→ THE DATA:
*** Block opens ***
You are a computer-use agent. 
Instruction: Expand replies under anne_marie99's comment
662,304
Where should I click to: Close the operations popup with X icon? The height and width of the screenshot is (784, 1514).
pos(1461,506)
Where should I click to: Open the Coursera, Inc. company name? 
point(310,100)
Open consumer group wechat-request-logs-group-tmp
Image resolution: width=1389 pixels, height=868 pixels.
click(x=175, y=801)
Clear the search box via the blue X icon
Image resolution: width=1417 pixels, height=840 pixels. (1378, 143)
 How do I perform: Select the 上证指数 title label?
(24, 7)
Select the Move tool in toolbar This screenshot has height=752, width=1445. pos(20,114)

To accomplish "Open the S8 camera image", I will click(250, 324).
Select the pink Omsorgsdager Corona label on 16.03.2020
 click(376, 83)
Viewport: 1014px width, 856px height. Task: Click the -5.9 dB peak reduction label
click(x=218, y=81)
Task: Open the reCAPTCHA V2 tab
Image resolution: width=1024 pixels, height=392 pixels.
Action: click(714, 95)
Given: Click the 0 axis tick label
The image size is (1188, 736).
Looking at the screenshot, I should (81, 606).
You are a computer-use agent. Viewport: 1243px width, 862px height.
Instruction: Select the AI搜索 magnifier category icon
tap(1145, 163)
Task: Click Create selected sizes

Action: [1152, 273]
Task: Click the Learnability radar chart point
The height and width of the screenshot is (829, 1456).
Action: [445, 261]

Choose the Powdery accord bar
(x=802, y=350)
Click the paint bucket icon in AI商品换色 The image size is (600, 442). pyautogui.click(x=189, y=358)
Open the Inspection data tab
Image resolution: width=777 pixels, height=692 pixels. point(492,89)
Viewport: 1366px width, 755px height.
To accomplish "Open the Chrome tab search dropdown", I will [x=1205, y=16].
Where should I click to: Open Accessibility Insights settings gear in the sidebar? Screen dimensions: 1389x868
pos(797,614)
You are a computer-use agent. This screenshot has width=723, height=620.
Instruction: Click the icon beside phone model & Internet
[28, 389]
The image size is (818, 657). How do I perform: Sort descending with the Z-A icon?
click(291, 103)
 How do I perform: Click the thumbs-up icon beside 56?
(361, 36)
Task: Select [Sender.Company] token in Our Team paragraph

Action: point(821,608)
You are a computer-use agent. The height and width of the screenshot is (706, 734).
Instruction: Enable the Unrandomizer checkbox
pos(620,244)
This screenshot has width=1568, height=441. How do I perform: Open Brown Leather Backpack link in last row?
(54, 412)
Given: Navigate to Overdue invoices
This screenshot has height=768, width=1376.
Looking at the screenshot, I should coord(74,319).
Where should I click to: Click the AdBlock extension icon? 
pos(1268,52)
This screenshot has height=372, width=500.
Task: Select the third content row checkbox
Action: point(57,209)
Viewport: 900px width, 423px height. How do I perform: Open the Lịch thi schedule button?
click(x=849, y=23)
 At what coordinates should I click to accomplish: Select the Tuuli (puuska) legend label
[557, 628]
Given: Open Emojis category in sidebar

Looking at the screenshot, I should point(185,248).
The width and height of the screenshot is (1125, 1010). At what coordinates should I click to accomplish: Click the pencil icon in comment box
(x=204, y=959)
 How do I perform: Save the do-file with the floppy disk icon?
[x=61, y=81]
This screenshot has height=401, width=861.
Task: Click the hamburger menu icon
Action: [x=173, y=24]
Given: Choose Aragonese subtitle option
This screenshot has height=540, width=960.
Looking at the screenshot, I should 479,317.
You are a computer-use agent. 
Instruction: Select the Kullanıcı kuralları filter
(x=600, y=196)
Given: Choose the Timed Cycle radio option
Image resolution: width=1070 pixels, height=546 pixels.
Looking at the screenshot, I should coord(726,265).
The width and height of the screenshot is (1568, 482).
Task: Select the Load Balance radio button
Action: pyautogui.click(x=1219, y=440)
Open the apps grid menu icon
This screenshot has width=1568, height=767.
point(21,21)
*** Block closes ***
If a line in the data holds the string "agent", copy that line.

→ EXPECTED ANSWER:
You are a computer-use agent. 
You are a computer-use agent. Viewport: 1243px width, 862px height.
You are a computer-use agent. This screenshot has width=723, height=620.
You are a computer-use agent. The height and width of the screenshot is (706, 734).
You are a computer-use agent. 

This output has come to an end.